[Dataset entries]
• • • • •

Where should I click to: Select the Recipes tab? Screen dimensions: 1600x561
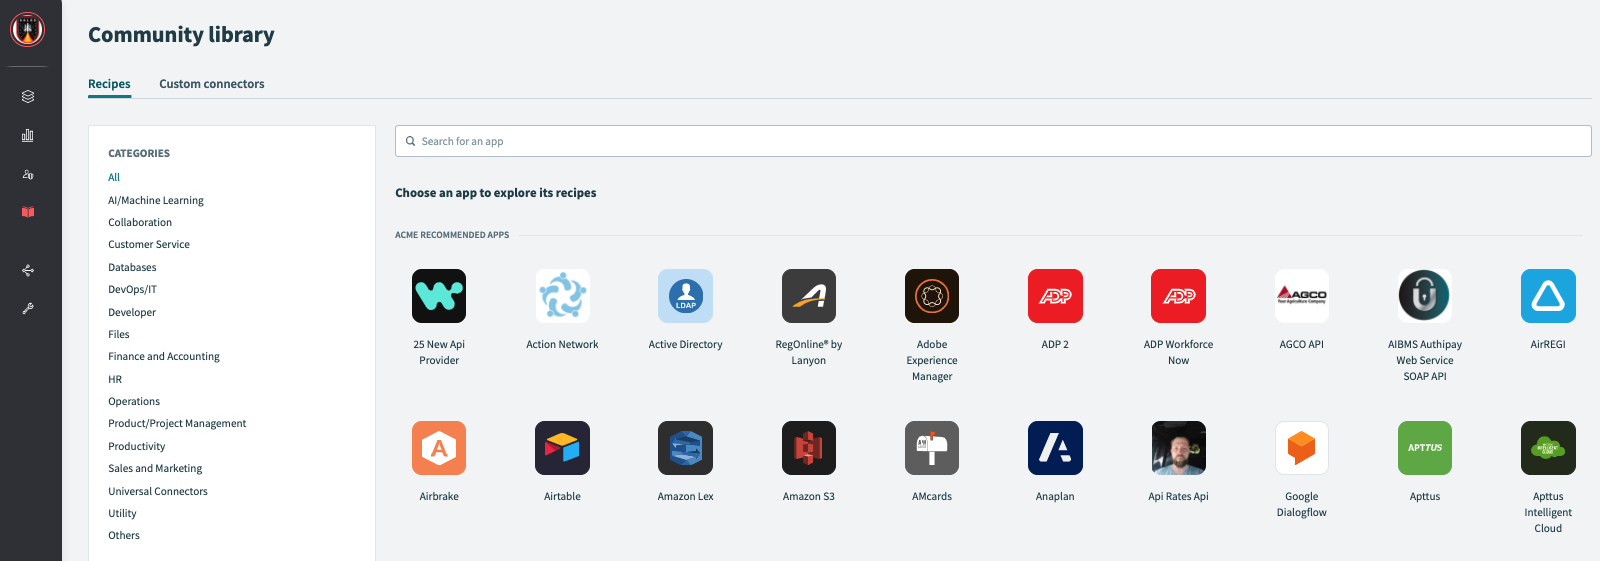pos(109,84)
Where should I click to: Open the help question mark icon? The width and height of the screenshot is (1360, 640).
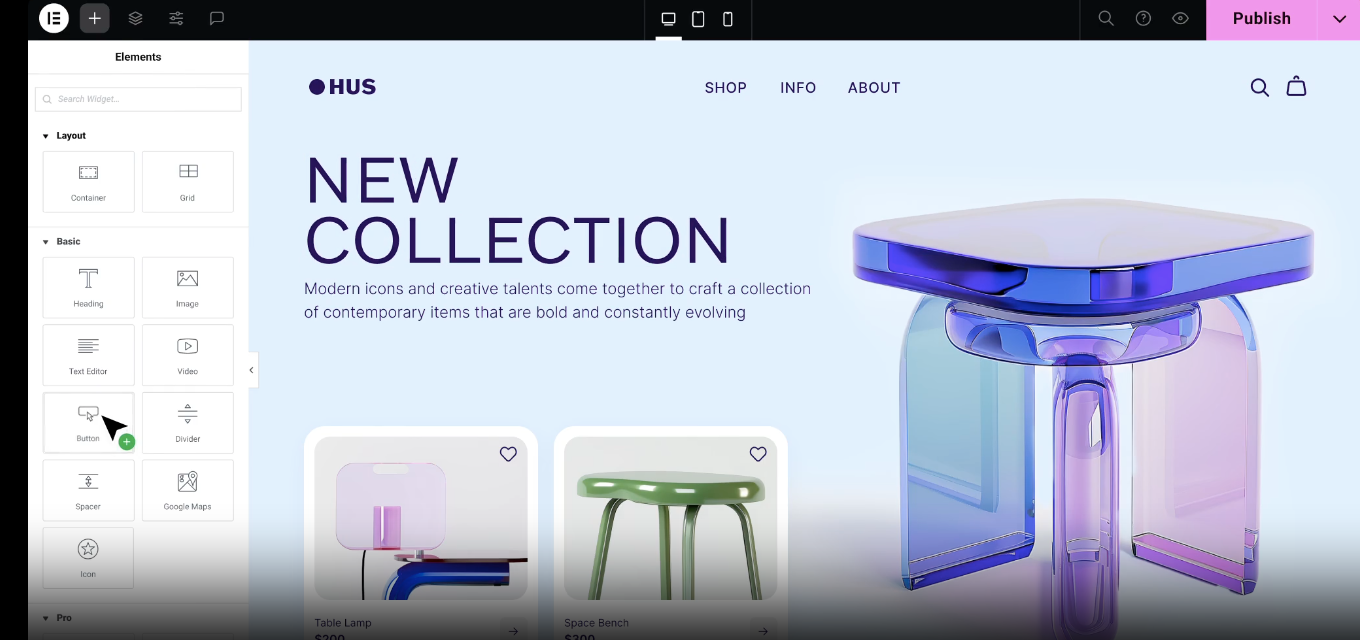click(x=1143, y=18)
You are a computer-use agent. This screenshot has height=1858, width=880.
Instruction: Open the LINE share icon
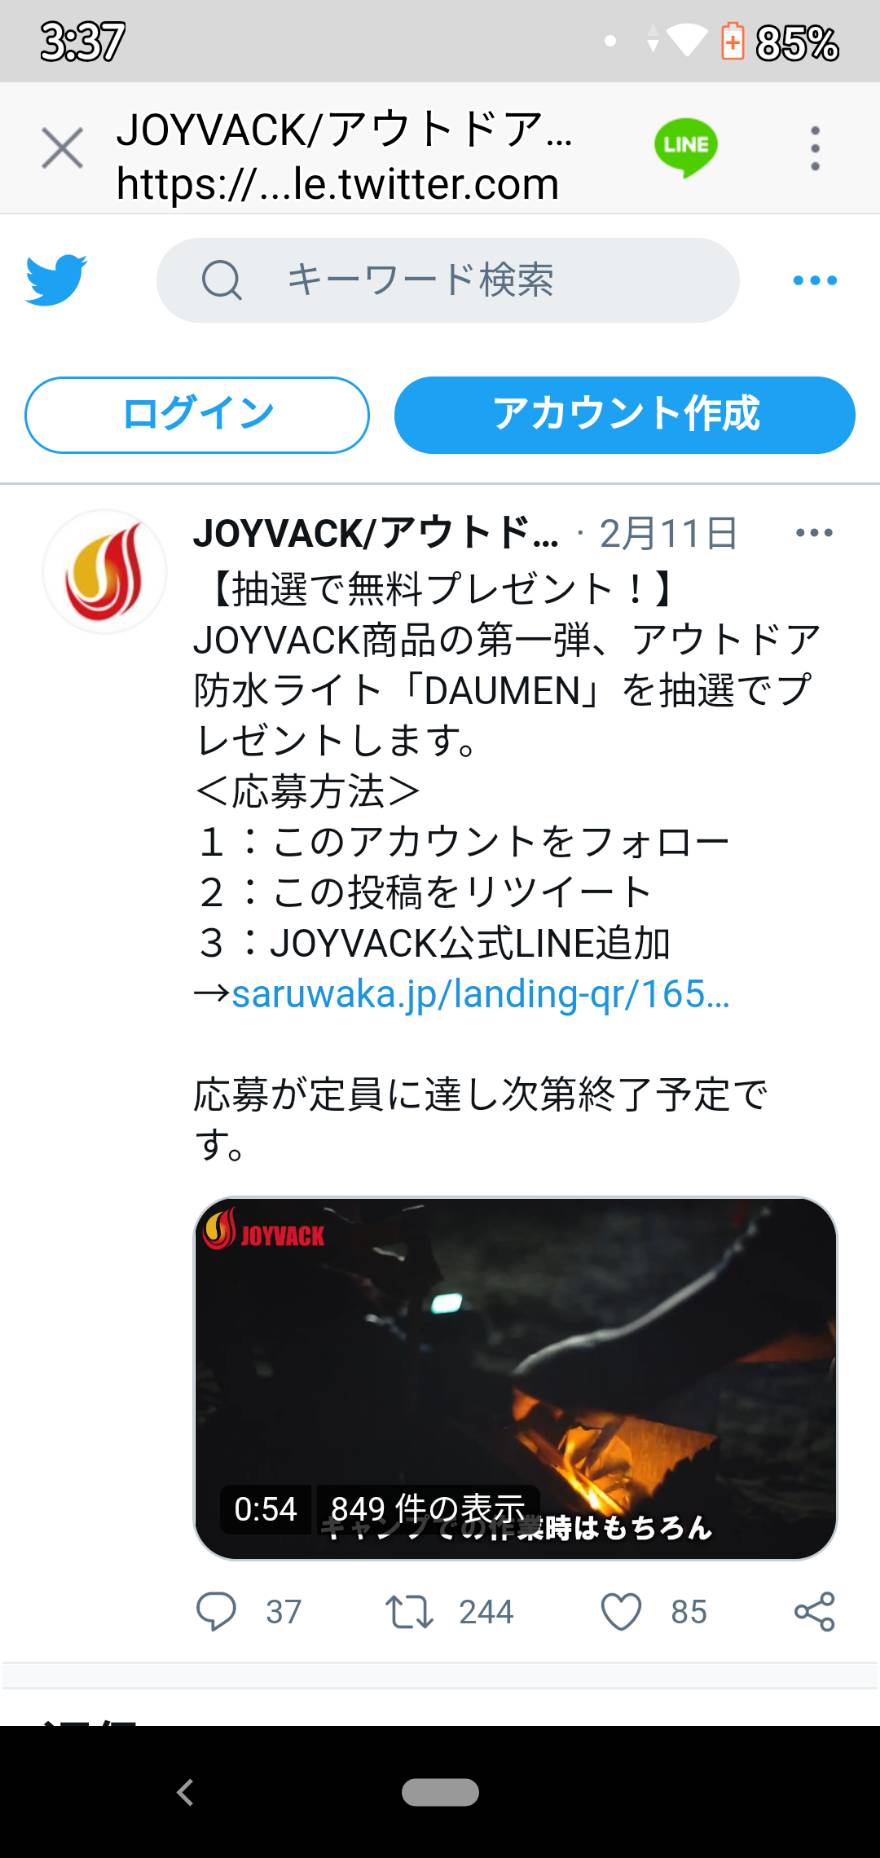tap(686, 148)
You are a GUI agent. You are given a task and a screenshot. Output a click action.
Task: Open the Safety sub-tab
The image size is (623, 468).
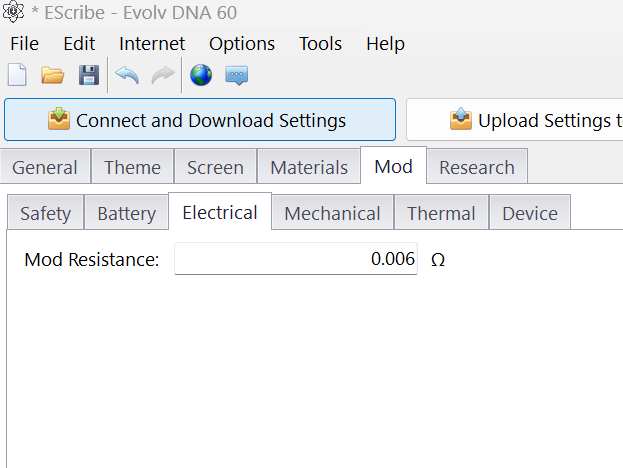[x=45, y=213]
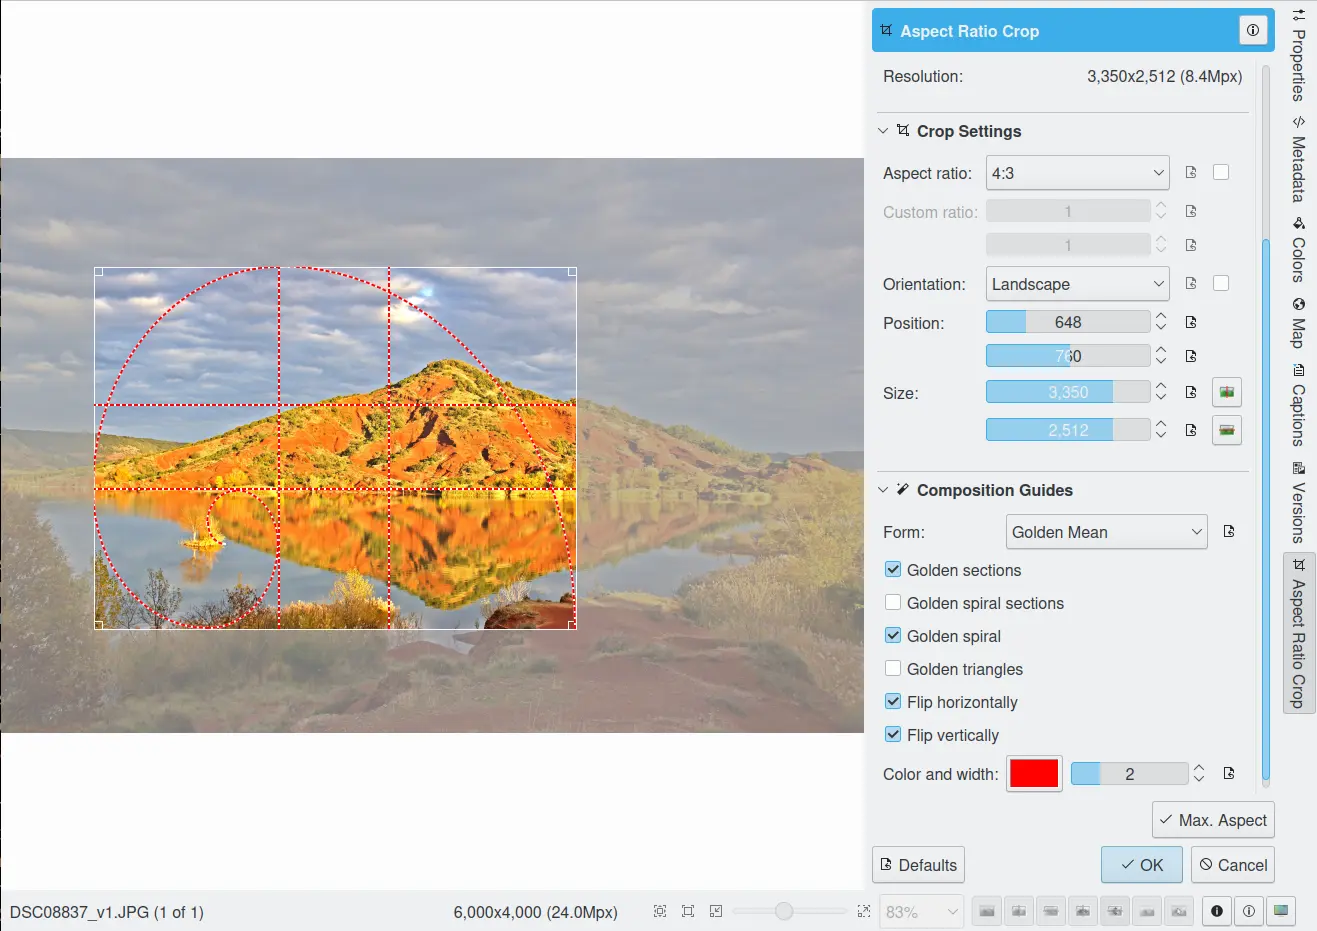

• • • • •

● Action item:
Output every record above exactly, leaving out the pictures.

● Finished exercise:
Where should I click to: Select the Recipes tab? Screen dimensions: 1600x561
pos(109,84)
Where should I click to: Open the help question mark icon? The width and height of the screenshot is (1360, 640).
click(x=1143, y=18)
You are a computer-use agent. This screenshot has height=1858, width=880.
Instruction: Open the LINE share icon
tap(686, 148)
You are a GUI agent. You are given a task and a screenshot. Output a click action.
Task: Open the Safety sub-tab
The image size is (623, 468).
[x=45, y=213]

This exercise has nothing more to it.